Researchers recently described a series of examinations that gave a look inside one of Stonehenge's 52 large stones, known as sarsens.

The researchers studied a core sample taken from one of the sarsens, called Stone 58, during repair work in the 1950s. It was kept by its owner in the United States for many years before being returned to Britain for research in 2018.

The examination gave information about Stone 58's inside structure. The sarsens are made of stone called silcrete.

This silcrete is made of very small pieces of quartz held tightly together by quartz crystals. Quartz resists damage even when exposed to wind and weather.

David Nash of the University of Brighton led the study that appeared in the journal PLoS ONE. Nash said the sarsen’s inside structure "explains the stone's resistance to weathering and why it made an ideal material for monument-building.”

In a remarkable act of engineering, the sarsens were put up in Wiltshire, England, around 2500 BC. Stone 58, one of the very large sarsens at Stonehenge's center, stands about 7 meters tall, with another 2 meters underground.

The core sample is a rod of stone, about 2.5 cm in diameter and roughly a meter long. Its color is brighter than the pale-gray outside of the sarsens, which have been exposed to the weather for thousands of years.

The sample had been given to a man named Robert Phillips. Philips worked for a company that was involved in Stonehenge repair work. He took it with him with permission when he moved to the United States in 1977. Phillips decided to return it to Britain for research in 2018. He died in 2020.

Nash said getting the sample from Stone 58 was very important for the research. "All the previous work on sarsens at Stonehenge involved samples either excavated from the site or knocked off from random stones," he said.

Random is a term that means in a way that does not follow a plan or pattern.

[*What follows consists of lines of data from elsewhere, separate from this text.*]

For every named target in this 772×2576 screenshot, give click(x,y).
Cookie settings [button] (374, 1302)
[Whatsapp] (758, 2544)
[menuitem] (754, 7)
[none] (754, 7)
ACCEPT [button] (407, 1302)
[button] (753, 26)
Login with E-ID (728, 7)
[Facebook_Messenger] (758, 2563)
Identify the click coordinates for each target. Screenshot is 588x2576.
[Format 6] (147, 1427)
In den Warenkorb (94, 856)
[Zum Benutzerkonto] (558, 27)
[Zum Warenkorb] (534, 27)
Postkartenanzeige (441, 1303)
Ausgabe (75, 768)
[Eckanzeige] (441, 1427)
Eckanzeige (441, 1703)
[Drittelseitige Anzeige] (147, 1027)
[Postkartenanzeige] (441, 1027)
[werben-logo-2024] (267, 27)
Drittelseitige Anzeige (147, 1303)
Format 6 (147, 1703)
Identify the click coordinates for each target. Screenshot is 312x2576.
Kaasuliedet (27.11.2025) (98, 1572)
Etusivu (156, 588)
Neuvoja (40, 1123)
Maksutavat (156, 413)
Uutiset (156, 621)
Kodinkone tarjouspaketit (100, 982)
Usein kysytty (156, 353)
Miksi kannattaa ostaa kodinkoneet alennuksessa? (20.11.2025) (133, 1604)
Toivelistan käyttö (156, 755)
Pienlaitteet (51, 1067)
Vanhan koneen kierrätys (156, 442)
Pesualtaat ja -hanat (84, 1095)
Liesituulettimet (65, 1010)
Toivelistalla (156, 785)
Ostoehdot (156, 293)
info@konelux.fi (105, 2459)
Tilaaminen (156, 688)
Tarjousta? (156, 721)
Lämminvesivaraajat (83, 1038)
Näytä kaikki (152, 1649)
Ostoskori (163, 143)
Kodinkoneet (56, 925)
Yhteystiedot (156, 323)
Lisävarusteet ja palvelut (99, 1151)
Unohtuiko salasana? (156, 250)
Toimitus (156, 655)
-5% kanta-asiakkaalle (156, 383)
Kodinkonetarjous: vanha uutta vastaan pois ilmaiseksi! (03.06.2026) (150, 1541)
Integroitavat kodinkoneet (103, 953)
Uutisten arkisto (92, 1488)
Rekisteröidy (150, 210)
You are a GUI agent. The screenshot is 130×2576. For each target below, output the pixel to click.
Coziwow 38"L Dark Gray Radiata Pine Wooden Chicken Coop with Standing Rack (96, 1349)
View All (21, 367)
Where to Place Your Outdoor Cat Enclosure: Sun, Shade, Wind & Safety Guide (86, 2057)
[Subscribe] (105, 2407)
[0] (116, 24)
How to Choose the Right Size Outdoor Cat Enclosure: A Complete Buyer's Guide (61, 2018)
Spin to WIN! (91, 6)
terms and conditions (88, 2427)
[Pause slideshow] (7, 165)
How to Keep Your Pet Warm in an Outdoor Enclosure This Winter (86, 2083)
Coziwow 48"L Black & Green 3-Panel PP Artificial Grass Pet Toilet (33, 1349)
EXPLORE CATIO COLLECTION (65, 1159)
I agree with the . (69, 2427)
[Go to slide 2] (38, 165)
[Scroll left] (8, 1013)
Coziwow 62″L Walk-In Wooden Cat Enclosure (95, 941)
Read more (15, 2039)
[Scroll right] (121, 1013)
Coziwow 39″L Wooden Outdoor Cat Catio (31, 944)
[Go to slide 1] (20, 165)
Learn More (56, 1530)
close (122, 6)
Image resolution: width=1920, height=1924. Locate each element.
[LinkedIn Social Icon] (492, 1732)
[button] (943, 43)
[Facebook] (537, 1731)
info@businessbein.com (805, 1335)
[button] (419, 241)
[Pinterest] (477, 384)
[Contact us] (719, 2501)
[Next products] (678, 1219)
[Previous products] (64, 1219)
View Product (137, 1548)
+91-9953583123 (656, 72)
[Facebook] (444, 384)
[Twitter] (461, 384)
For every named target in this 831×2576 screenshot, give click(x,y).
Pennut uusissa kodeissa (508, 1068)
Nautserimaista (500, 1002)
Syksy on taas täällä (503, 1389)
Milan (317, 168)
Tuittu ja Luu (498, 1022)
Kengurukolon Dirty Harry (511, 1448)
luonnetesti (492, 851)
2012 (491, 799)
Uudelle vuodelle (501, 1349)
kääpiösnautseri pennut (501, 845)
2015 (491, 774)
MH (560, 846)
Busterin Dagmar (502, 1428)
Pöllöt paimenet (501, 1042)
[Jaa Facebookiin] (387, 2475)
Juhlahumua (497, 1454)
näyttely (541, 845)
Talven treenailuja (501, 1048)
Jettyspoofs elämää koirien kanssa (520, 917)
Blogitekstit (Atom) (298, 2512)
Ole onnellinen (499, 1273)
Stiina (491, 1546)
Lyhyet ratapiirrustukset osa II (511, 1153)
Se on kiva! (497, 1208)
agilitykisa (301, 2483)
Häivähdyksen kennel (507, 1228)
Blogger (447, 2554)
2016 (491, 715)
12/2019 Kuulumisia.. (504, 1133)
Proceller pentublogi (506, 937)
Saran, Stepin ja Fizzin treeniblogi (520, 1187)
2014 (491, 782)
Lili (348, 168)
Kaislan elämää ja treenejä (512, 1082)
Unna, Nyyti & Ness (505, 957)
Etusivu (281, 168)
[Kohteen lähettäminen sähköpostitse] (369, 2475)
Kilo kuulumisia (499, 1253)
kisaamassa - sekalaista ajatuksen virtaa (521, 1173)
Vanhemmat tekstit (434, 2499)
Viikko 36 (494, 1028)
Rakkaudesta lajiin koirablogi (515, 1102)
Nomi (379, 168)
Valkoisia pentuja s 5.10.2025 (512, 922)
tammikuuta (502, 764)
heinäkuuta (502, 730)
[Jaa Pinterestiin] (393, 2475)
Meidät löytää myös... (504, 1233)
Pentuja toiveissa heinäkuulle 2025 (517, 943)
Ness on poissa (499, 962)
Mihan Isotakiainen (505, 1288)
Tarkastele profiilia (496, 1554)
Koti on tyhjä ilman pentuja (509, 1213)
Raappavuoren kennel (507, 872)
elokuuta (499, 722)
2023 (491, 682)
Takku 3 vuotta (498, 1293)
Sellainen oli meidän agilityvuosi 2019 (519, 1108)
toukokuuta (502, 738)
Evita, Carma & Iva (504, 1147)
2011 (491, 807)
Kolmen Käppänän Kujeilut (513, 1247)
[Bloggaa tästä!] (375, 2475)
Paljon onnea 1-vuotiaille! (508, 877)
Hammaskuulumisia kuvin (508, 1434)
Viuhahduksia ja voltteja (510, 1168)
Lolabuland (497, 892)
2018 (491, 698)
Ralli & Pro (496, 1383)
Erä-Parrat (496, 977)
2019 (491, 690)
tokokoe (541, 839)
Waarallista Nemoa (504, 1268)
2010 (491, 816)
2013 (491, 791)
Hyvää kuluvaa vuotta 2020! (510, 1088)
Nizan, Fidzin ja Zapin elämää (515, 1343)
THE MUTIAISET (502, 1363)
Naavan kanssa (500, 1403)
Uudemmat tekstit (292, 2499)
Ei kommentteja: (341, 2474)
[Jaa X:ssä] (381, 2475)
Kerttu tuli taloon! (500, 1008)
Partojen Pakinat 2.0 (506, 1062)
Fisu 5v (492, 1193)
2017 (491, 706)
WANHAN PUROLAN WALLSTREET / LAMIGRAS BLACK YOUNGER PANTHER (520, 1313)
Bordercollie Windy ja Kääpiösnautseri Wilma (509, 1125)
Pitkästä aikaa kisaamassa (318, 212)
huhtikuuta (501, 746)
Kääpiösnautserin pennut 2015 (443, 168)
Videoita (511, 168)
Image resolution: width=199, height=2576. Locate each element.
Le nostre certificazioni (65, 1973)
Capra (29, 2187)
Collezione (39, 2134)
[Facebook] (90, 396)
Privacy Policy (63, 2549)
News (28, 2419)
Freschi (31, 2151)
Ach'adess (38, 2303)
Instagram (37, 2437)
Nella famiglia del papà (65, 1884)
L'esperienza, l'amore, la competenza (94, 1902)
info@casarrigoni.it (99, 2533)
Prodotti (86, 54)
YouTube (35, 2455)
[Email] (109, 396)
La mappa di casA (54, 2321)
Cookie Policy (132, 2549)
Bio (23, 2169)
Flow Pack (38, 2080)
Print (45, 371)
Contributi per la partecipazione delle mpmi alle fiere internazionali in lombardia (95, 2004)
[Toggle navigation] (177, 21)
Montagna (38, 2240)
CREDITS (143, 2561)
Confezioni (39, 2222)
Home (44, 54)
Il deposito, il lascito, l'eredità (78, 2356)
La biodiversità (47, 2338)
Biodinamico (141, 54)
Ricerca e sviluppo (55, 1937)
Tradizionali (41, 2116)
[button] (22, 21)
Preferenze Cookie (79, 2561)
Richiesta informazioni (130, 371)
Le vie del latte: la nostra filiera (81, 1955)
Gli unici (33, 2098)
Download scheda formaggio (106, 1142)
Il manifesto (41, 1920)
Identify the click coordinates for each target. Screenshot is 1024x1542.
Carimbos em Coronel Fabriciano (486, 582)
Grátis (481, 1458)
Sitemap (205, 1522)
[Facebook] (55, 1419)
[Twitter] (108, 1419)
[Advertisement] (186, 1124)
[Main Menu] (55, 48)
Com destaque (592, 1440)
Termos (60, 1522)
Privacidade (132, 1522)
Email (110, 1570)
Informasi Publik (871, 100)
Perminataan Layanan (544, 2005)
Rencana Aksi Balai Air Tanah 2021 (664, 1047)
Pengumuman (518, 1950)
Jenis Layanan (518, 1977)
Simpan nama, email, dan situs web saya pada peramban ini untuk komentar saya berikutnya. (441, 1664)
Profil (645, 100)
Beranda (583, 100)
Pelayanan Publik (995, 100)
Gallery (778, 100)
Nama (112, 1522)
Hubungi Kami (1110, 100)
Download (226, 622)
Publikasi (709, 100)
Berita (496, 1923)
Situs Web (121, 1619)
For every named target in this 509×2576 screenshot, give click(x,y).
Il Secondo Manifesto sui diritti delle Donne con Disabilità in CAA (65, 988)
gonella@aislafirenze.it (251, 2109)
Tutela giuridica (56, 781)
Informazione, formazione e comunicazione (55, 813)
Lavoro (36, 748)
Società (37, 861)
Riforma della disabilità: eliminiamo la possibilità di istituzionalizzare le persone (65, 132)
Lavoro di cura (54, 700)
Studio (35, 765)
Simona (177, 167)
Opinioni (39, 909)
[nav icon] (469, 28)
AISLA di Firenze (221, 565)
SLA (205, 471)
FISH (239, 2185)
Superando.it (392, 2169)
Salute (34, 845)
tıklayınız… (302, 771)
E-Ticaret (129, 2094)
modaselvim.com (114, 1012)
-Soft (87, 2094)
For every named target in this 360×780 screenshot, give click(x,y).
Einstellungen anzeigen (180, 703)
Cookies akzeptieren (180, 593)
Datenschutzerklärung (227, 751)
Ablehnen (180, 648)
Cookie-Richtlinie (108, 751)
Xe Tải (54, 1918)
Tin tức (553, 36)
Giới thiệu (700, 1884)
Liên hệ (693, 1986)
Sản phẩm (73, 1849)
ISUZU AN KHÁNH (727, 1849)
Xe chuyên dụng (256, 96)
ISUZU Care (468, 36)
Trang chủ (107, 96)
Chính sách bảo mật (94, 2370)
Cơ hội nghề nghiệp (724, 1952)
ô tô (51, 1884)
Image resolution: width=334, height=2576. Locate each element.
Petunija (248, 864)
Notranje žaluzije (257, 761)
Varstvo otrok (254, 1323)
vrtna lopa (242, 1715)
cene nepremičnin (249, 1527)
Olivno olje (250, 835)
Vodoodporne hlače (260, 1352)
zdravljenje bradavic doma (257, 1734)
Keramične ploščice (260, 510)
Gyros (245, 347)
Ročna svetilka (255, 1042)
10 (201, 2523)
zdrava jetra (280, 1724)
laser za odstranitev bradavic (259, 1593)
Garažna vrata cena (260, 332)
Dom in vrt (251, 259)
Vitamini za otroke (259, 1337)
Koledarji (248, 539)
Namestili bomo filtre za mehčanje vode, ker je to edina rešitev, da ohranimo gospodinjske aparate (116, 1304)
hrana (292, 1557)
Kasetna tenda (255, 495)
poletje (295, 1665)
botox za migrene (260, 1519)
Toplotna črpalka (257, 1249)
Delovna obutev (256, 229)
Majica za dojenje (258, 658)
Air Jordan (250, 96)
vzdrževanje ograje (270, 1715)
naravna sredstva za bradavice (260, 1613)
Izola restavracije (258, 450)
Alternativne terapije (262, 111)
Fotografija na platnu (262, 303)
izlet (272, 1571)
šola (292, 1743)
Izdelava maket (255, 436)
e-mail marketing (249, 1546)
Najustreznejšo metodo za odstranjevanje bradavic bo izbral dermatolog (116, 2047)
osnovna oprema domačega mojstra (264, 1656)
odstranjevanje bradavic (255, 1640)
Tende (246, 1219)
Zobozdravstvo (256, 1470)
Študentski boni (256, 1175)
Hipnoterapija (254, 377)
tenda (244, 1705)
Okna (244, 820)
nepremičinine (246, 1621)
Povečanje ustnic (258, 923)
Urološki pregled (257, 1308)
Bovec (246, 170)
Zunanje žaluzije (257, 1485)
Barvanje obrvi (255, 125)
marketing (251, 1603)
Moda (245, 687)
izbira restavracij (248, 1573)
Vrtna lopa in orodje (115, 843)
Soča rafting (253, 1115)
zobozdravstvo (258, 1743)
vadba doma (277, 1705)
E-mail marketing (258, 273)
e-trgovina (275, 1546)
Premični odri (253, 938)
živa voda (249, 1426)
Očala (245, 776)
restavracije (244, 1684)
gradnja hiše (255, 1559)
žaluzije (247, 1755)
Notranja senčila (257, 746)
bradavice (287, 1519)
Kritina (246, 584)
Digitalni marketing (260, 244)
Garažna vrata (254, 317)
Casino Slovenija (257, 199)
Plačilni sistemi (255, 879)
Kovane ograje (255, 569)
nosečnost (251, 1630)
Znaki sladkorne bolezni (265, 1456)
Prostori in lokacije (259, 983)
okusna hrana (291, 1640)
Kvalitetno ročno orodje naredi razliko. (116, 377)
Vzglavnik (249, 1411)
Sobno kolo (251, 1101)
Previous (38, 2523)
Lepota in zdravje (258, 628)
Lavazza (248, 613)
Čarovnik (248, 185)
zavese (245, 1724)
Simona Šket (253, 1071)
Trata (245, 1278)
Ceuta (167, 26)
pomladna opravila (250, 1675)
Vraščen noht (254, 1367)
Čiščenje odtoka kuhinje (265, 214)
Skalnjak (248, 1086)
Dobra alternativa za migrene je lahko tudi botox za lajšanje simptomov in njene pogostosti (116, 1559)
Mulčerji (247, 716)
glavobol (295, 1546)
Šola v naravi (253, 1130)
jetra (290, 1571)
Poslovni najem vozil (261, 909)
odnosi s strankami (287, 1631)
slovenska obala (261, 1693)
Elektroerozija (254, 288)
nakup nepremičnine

The researchers used CT-scanning, X-rays, microscopes and various special methods to study very small pieces of the core sample. Such testing is not permitted for stones at Stonehenge itself.

"This small sample is now probably the most analyzed piece of stone other than moon rock," Nash said. Analyze means to carefully study.

It remains unclear when the rock was formed. However, the researchers found that some sand pieces dated from as long as 1 billion to 1.6 billion years ago.

Nash led research published last year involving the same core sample. That research showed that 50 of the 52 sarsens share a common origin about 25 kilometers from Stonehenge. Stonehenge's builders may have either pulled or moved the huge stones on circular objects known as rollers.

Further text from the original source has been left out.